> _PROBLEM TO WORK ON_: Print the lines of the records from the one containing "Where should I" through the end of the records, inclusive, and leave the pictures out.

> _SUPPLIED RECORDS_:
----------

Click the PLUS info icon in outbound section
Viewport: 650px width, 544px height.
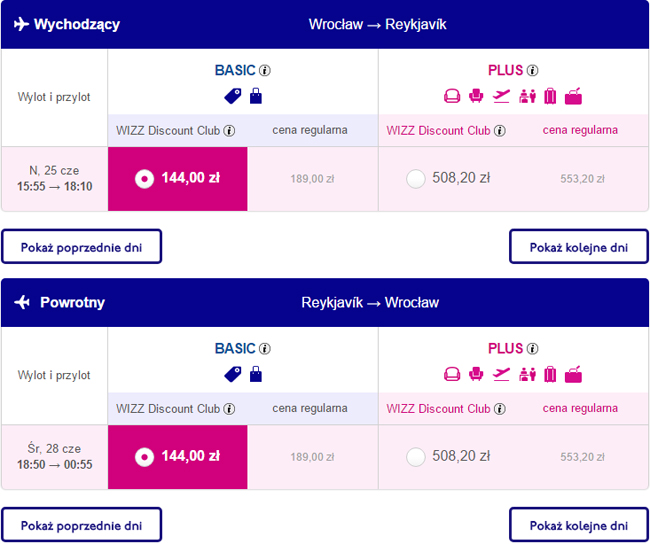pos(533,71)
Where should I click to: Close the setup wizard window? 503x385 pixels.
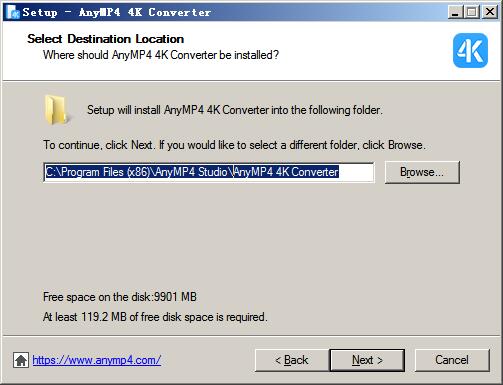(490, 12)
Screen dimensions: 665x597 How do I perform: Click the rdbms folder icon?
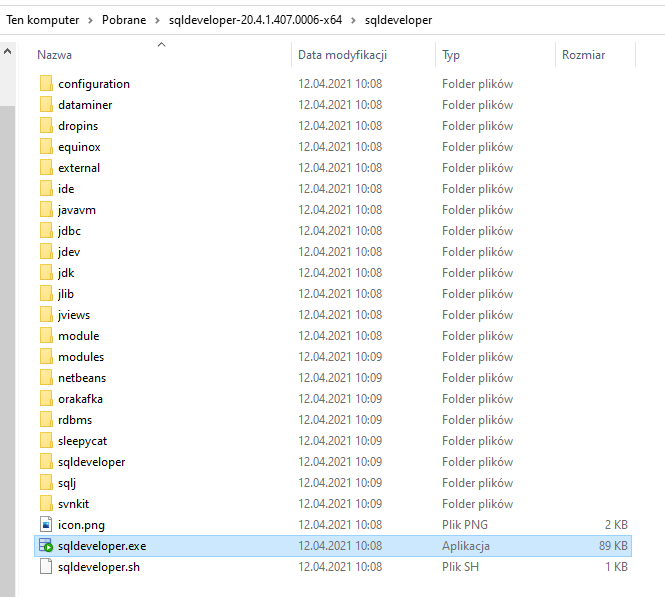coord(46,420)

----------

> _RESPONSE BELOW_:
Where should I click to: Close the setup wizard window? 503x385 pixels.
(490, 12)
Screen dimensions: 665x597 How do I perform: Click the rdbms folder icon?
coord(46,420)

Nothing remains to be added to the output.